* _What you have to do_:
Rewrite the lines starting with the one containing "Locate an element on the screen. The" and ending after the one containing "I want to click on parameters, so", putting "Identify" in place of "Describe" and leaving everything else the same.
========================
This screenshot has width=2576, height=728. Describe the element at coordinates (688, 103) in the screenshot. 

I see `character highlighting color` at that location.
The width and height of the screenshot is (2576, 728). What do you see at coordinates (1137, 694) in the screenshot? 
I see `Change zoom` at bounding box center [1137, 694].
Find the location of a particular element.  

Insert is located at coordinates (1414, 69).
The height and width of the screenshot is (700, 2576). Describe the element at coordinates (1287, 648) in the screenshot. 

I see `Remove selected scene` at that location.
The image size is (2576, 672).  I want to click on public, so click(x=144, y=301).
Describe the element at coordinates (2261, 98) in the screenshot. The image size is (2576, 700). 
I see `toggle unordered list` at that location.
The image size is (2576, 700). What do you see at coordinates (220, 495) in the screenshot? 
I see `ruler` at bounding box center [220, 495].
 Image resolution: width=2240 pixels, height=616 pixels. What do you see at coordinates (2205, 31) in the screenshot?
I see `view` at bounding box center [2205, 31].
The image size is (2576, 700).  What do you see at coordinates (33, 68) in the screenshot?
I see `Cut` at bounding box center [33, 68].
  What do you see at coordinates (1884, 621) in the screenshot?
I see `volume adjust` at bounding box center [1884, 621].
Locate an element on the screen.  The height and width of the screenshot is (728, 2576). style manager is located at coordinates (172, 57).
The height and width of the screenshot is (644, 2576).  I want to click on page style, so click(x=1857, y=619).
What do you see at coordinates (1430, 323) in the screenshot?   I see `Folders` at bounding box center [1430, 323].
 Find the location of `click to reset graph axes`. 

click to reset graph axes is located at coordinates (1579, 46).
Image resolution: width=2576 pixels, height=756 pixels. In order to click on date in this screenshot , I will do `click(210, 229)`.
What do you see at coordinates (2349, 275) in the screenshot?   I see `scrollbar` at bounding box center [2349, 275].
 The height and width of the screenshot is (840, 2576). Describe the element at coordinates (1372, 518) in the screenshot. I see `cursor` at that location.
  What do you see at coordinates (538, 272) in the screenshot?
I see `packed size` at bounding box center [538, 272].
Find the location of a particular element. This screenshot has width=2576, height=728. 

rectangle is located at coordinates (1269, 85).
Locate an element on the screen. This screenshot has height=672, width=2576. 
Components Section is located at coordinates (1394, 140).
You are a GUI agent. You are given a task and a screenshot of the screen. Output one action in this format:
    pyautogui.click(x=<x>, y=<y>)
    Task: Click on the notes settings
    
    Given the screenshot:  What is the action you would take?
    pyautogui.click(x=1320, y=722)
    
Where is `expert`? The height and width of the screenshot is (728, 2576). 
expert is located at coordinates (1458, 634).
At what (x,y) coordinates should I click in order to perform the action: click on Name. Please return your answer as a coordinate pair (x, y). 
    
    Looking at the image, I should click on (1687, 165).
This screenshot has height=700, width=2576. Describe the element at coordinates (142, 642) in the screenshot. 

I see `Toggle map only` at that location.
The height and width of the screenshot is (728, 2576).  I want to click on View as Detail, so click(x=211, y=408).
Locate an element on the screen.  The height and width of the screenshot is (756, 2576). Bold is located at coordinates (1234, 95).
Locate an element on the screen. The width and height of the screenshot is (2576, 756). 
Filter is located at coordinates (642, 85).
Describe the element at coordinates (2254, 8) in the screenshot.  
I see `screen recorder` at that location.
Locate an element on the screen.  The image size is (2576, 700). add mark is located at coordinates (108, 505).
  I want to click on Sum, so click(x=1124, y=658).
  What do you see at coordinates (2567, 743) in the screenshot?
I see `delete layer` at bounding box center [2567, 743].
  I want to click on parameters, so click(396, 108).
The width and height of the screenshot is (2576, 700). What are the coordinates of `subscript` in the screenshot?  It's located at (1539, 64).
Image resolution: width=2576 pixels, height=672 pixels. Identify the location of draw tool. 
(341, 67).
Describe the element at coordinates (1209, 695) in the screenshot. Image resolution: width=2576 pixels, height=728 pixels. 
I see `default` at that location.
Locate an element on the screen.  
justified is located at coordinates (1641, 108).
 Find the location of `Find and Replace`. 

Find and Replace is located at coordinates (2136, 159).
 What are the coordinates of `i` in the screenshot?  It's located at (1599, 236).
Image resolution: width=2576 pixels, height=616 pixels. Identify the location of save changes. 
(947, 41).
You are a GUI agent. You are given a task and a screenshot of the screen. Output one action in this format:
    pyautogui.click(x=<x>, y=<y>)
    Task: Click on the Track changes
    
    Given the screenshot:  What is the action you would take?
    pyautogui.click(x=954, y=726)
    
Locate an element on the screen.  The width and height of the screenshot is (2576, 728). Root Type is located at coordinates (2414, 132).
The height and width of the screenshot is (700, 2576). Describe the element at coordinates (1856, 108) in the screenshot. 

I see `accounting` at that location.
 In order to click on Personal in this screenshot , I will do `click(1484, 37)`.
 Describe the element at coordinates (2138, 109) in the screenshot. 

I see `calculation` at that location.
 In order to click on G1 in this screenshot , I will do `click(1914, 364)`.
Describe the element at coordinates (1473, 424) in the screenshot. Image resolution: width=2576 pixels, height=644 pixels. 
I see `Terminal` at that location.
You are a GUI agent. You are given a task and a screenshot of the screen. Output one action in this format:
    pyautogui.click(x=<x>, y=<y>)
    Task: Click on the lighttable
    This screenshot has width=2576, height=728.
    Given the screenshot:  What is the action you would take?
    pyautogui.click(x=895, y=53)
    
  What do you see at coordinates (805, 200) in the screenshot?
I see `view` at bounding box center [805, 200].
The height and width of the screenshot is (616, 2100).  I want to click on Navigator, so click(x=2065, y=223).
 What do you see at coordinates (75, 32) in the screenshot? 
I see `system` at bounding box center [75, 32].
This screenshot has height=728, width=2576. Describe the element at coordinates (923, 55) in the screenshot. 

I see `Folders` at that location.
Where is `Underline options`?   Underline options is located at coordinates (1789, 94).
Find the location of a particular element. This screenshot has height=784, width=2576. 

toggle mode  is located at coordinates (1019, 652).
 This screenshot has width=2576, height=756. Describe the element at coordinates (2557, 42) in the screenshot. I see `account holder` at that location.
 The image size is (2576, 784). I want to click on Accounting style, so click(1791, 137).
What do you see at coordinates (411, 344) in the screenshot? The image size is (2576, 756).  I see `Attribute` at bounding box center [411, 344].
========================
* _Solution for this task_:
Locate an element on the screen. The width and height of the screenshot is (2576, 756). 
Filter is located at coordinates (642, 85).
Identify the element at coordinates (2254, 8) in the screenshot.  
I see `screen recorder` at that location.
Locate an element on the screen.  The image size is (2576, 700). add mark is located at coordinates (108, 505).
  I want to click on Sum, so click(x=1124, y=658).
  What do you see at coordinates (2567, 743) in the screenshot?
I see `delete layer` at bounding box center [2567, 743].
  I want to click on parameters, so click(396, 108).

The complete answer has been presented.